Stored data

○ ○ ○

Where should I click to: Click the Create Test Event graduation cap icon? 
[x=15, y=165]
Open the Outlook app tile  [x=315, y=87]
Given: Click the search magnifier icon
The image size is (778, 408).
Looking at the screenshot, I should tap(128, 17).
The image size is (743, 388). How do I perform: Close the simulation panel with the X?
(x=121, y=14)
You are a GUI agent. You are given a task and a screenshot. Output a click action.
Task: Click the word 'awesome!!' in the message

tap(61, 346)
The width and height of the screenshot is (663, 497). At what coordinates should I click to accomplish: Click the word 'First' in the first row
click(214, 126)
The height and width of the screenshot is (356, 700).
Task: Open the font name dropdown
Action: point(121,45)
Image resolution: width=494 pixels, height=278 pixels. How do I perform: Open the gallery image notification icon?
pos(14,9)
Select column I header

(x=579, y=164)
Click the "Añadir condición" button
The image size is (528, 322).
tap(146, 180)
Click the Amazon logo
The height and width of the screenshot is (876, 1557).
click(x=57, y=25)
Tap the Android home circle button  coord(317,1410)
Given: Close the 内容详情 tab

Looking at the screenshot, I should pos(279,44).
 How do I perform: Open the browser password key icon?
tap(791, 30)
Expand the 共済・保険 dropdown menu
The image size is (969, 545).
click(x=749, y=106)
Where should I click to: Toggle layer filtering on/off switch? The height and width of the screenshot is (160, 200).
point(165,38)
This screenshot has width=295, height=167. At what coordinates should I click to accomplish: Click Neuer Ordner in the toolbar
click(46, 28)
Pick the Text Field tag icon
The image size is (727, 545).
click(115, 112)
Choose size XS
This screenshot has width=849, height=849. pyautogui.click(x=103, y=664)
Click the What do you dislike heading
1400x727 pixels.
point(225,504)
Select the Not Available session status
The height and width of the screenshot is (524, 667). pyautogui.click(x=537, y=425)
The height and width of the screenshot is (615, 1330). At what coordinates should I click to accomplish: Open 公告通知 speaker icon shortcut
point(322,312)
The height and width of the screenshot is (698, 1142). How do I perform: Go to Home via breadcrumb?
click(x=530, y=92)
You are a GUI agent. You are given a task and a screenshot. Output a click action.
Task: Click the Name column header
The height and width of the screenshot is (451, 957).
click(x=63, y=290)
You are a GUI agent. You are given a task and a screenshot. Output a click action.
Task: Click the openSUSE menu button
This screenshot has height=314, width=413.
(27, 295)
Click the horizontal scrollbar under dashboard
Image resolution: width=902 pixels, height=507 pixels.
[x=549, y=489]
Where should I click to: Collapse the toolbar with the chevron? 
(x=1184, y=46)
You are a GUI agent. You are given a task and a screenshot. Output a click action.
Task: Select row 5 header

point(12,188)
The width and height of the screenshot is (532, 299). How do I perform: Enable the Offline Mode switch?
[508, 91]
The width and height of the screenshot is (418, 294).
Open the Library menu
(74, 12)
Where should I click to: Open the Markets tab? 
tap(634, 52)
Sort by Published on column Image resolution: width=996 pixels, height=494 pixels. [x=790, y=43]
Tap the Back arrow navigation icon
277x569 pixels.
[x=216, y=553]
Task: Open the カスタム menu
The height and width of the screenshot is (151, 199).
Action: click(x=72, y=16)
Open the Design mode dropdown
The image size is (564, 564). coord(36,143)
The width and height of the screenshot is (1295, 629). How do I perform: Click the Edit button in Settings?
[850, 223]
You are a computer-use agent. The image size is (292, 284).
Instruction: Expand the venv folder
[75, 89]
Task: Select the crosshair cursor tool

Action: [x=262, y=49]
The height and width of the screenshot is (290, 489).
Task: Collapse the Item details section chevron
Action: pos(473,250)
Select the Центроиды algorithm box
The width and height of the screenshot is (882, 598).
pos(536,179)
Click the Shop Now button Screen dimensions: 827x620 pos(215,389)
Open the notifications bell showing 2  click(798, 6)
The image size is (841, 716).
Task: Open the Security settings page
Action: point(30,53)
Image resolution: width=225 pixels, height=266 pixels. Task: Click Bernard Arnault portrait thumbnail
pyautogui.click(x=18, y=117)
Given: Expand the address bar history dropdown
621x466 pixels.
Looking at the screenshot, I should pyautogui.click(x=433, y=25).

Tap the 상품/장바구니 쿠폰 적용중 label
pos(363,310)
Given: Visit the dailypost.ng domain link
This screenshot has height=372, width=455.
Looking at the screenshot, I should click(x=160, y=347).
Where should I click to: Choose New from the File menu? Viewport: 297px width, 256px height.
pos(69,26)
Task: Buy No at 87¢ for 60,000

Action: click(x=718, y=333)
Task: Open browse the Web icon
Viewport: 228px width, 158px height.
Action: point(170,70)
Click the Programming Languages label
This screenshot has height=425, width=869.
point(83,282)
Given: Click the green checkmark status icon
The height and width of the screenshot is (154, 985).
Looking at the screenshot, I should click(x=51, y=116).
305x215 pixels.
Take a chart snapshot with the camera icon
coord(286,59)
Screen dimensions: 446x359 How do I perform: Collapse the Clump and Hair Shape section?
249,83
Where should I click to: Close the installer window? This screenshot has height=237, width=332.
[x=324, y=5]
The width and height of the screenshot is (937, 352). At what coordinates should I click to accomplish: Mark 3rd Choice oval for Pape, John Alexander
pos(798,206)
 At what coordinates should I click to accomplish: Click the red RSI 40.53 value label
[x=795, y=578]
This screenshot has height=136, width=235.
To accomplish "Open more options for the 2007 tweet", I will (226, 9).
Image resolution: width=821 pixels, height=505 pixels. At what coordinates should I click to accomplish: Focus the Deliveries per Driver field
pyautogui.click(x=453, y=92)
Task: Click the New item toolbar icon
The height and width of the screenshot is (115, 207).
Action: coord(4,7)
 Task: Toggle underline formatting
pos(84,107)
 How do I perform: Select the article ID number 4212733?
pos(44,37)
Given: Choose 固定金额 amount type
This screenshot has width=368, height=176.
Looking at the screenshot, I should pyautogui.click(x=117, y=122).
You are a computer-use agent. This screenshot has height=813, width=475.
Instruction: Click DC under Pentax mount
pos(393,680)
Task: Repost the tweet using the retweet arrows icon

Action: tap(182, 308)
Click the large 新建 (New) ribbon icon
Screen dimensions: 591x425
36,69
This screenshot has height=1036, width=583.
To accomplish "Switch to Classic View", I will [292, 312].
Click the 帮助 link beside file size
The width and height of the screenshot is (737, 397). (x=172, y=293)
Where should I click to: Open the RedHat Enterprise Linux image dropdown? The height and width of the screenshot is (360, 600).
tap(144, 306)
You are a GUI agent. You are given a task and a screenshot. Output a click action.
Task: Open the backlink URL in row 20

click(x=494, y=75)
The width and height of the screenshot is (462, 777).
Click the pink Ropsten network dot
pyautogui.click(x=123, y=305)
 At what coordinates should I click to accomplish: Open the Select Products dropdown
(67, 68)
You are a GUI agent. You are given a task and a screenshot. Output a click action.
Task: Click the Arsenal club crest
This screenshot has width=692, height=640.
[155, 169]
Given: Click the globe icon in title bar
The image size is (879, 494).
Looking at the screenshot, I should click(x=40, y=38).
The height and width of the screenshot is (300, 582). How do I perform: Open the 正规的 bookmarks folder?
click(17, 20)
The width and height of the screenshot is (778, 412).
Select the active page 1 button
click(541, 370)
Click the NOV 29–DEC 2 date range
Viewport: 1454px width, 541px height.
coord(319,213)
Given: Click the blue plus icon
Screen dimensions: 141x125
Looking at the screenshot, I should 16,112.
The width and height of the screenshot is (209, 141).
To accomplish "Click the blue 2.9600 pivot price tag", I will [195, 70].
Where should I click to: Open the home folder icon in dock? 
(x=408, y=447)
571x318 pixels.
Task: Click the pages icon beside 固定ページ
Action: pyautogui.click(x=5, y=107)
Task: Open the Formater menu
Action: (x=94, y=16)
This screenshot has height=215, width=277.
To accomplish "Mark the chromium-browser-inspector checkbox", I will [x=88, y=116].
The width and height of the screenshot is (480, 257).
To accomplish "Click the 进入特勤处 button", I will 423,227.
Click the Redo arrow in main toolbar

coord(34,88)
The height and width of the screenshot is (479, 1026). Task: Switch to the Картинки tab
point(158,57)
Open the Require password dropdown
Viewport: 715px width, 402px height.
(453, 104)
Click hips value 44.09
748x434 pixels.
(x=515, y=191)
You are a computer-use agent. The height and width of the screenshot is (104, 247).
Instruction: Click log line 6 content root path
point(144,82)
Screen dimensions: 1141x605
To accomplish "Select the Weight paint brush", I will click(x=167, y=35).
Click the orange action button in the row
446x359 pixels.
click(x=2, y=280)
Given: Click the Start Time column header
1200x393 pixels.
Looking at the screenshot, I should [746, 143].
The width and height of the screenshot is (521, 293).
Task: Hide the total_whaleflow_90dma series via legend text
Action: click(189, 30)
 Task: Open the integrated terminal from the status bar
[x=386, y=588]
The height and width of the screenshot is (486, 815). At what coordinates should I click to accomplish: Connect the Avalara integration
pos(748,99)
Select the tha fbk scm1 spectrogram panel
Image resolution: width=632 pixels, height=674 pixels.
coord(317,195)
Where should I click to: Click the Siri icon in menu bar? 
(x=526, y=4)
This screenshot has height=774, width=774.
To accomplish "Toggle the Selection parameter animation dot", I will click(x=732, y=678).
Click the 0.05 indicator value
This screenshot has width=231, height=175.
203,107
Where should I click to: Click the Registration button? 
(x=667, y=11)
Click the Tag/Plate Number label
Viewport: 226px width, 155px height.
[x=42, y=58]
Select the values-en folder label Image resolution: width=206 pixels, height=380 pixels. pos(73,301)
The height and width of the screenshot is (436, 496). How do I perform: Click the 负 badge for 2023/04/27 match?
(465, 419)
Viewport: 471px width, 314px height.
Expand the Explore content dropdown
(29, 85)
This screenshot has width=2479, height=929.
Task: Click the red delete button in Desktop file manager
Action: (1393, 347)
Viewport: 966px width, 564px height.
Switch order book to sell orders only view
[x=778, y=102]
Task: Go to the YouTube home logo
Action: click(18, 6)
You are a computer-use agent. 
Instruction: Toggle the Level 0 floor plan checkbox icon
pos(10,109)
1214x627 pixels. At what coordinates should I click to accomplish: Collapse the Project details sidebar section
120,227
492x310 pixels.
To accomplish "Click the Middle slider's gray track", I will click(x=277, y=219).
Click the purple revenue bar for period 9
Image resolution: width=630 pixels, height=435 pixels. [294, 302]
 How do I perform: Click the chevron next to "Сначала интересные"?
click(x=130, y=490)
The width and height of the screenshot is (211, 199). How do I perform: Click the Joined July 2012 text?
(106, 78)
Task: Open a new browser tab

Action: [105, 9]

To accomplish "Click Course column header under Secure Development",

○ ○ ○

**WHAT YOU HAVE TO DO**
Look back at the entries above. Retype the line with "Image resolution: width=225", the line with "Given: Click the green checkmark status icon", and all lines in between.

**REPLY**
Image resolution: width=225 pixels, height=266 pixels. Task: Click Bernard Arnault portrait thumbnail
pyautogui.click(x=18, y=117)
Given: Expand the address bar history dropdown
621x466 pixels.
Looking at the screenshot, I should pyautogui.click(x=433, y=25).

Tap the 상품/장바구니 쿠폰 적용중 label
pos(363,310)
Given: Visit the dailypost.ng domain link
This screenshot has height=372, width=455.
Looking at the screenshot, I should click(x=160, y=347).
Where should I click to: Choose New from the File menu? Viewport: 297px width, 256px height.
pos(69,26)
Task: Buy No at 87¢ for 60,000

Action: click(x=718, y=333)
Task: Open browse the Web icon
Viewport: 228px width, 158px height.
Action: point(170,70)
Click the Programming Languages label
This screenshot has height=425, width=869.
point(83,282)
Given: Click the green checkmark status icon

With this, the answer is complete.